The knowledge in Faith’s eyes was deep and terrible. He wanted to turn away from it. Standing there, feeling like she was staring into the darkness in him, was a horror he had never experienced before.
“The bird is freedom. That’s what
it means,” she said suddenly, like the sun had just risen and she could see clearly for the first time. She turned away from him, grabbing her sketchbook off the bed and holding it up in front of his face. “Look at this,” she said. “I have the real plans on my computer, but look at these.”
He flipped through the journal, until he found exactly what she was talking about. And he knew. The moment he saw it. He didn’t need her to tell him.

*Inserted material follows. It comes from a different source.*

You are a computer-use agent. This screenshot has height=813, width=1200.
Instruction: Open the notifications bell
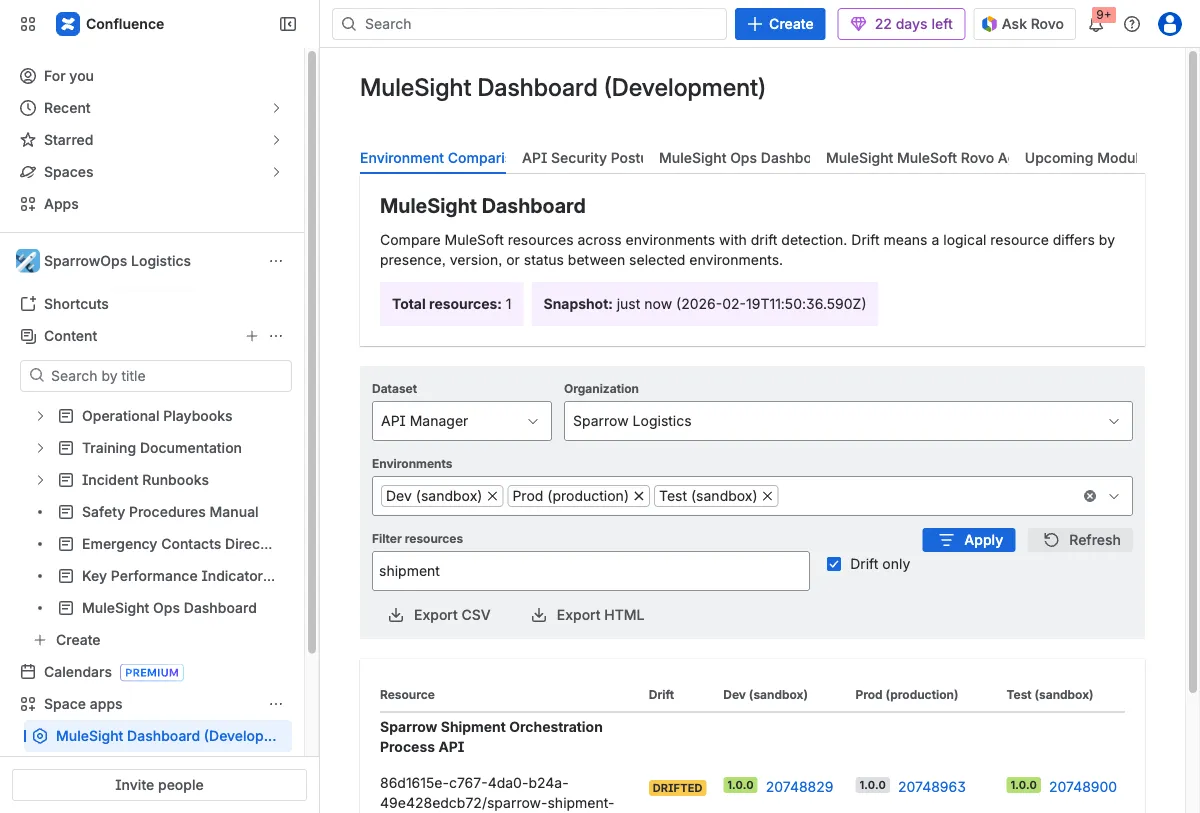click(1096, 25)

It was a drawing of a house. An aerial view. And the way it was laid out it looked like folded wings. It wasn’t shaped like a bird, not in the literal sense, but he felt it. Exactly what she had intended him to feel.
“I knew it was important to you, but I didn’t know why. Freedom, Levi. You put it on your body, but you haven’t accepted it with your soul.”
“Faith...”
“You never left that prison,” she said softly.
“I did,” he said, his voice hard. “I left it and I’m standing right here.”
“No,” she responded. “You didn’t. You’re still in there.” She curled her fingers into fists, angry tears filling her eyes. “That bitch got you a life sentence, Levi. But it was a wrongful sentence. The judge released you, but you haven’t released yourself. You don’t deserve to be in prison forever because of her.”
“It’s not just her,” he said, his voice rough. “I imagined that if I changed my life, if I earned enough money, if I got married and got myself the right kind of house, that I would be free of the fate everyone in my life thought I was headed for. Don’t you think every teacher I ever had thought I was going to be like my father? Don’t you think every woman in Copper Ridge who agreed to go on a date with me was afraid I was secretly a wifebeater in training? They did. They all thought that’s how I would end up. The one way people could never have imagined I would end up was rich. I did it to defy them. To define my own fate, but it was impossible. I still ended up in prison, Faith. That was my fate, no matter what I did. Was it her? Or was it me?”
“It’s not you,” she said. “It isn’t.”
“I can’t say the same with such authority,” he said.
“You’re not a bad man,” she said, her voice trembling. “You aren’t. You’re the best man I’ve ever known. But you can tattoo symbols of freedom on your skin all you want, it won’t make a difference. Revenge is not going to set you free, Levi. Only hope can do that. Only love can do that. You have to let it. You have to let me.”